Últimamente he notado que, en cierta manera, me he ganado una serie de “enemigos” (dejémoslo entre comillas porque para quitárselas tendría que ser algo bastante más grave que lo que está pasando últimamente y porque creo que para considerarse enemigo de alguien el sentimiento debe ser mutuo).
A nadie que se haya molestado en conocerme al menos un poquito le sorprenderá que diga que soy un tío bastante reservado (sobre todo en persona) y que me cuesta hablar de mis cosas en profundidad, que normalmente me lo guardo para mí cuando se trata de abrir mi corazoncito. Otra cosa es que cuando escribo aquí, que en el fondo es mi sitio, mi santuario, mi rincón… me sea más fácil. Dios me ha dado la capacidad de expresarme bien escribiendo, pero no tan bien hablando… es lo que hay.
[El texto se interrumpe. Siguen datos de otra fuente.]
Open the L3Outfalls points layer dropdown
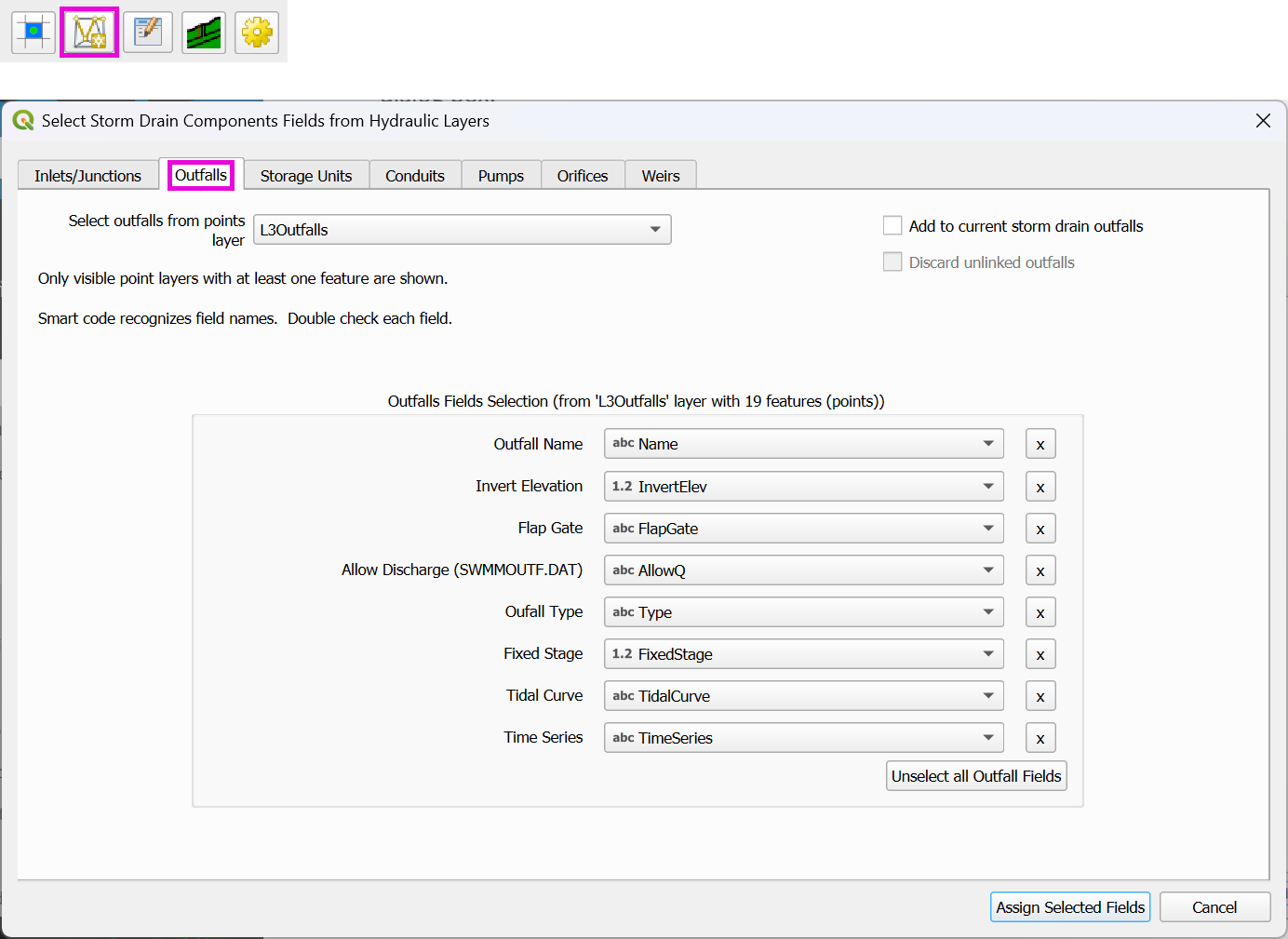The width and height of the screenshot is (1288, 939). click(x=462, y=230)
Bueno, a lo que iba. Reflexionando, me he dado cuenta de que mi mayor “pecado social”, si es que se puede llamar así, es que no soporto por mucho rato llevar una máscara, que sí, que si tengo que fingir lo hago, pero que por mucho protocolo y educación social que haya que respetar, no puedo evitar terminar diciendo todo lo que pienso, tal y como lo pienso y… a veces de una forma desagradable (mea culpa).
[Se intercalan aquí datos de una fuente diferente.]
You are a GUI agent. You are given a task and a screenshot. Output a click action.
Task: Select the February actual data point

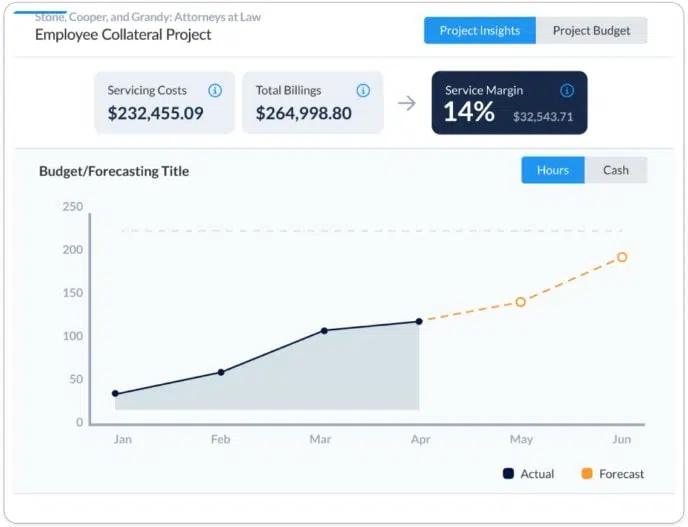tap(221, 372)
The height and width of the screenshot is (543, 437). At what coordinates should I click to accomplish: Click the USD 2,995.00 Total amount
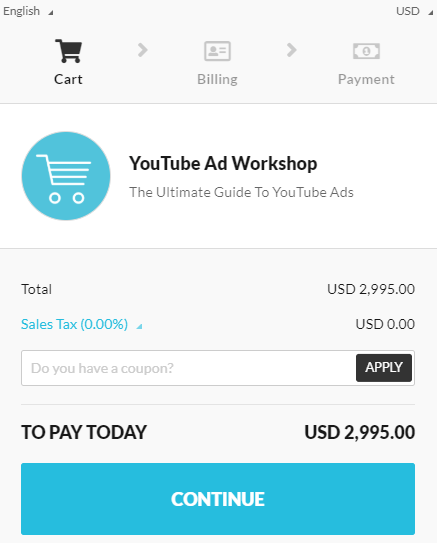tap(371, 289)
Pero, la verdad, si hay algo que me revienta es la hipocresía. Puedo jugar a interpretar un papel durante un razonable periodo de tiempo, pero termino explotando… y cuando exploto, exploto de verdad, que para eso soy un tío tan contundente (vamos, que estoy gordo).
Las normas de protocolo no están hechas para mí, lo cual me deja en una mala situación si tenemos en cuenta que un sacerdote tiene unas ciertas responsabilidades sociales como guía o como lo queráis llamar de un grupo de personas, los fieles de su parroquia.
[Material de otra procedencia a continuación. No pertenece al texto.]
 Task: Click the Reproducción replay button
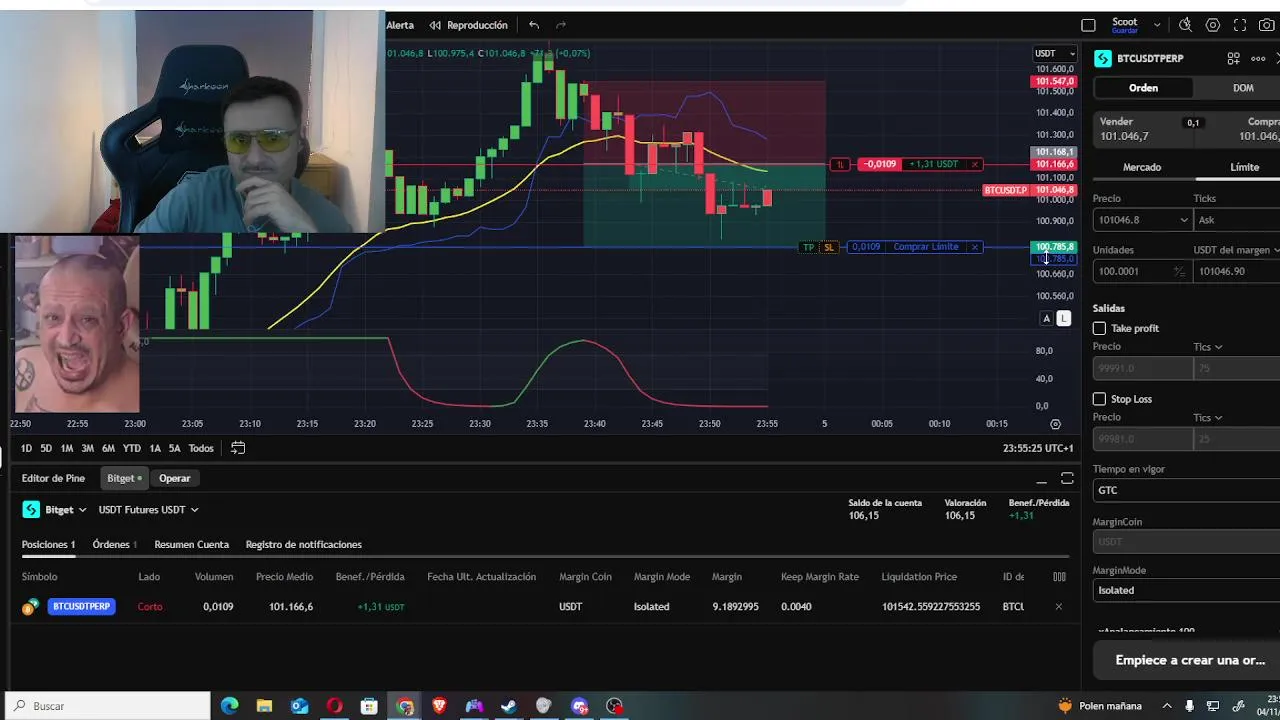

No me gustan nada los hipócritas, a los que figuran, a los que se arriman al sol que más calienta y cuando llega el atardecer van a buscar las estufas encendidas… Y lo peor es que cada día estoy más convencido de que estoy rodeado por esos…
Digo lo que pienso, como lo piensio y cuando lo pienso. Prefiero hacerlo así, aunque a veces haga de tripas corazón y tenga que callarme… pero se me nota fácilmente, porque soy incapaz de decir lo contrario con naturalidad…
A eso sumadle que heredé de mi madre la poca paciencia que tengo (aunque tengo una poca (no mucha) más que ella y mi carácter calmado y mayormente pasota parece dar la sensación de que tengo más de la que realmente tengo) y cuando estoy un poco estresado o tengo muchas cosas en la cabeza mi cerebro decide cortocircuitarse y se me cruza el cable muy fácilmente y he de reconocerlo, tengo muy mal genio. En esos momentos suelo tender a aislarme para no decir ninguna cosa de más, pero a veces no funciona y cuando estoy así digo cosas demasiado bordes y con una crueldad de la que no estoy nada orgulloso.
Las personas somos como alacenas (razonamiento nuevo para los lectores del journal en el DA, no tanto para los veteranos del blog y que ya explicaré en otra ocasión… o mejor… na, ya la buscaré que ahora no tengo tiempo) y en estos momentos la mía está escasa de provisiones.
Estoy a régimen, tengo examen el miércoles y cada vez cojo más complejo de ser una especie de individuo no deseado que lo único que consigue es quedarse marginado de todos (y no, no sólo lo digo por lo que muchos estaréis pensando). Pero claro, hay que poner buena cara y sonreír…
¡Pues no! Coño ya… No voy a escuchar tus gilipolleces sin decir nada. No voy a trabajar para ti mientras tú te rascas los huevos. No voy a sonreir y a callarme lo que pienso para ganar una especie de privilegio que ni quiero ni lleva a ninguna parte. Hala, ya lo he dicho. Que tenga lo que tenga que venir.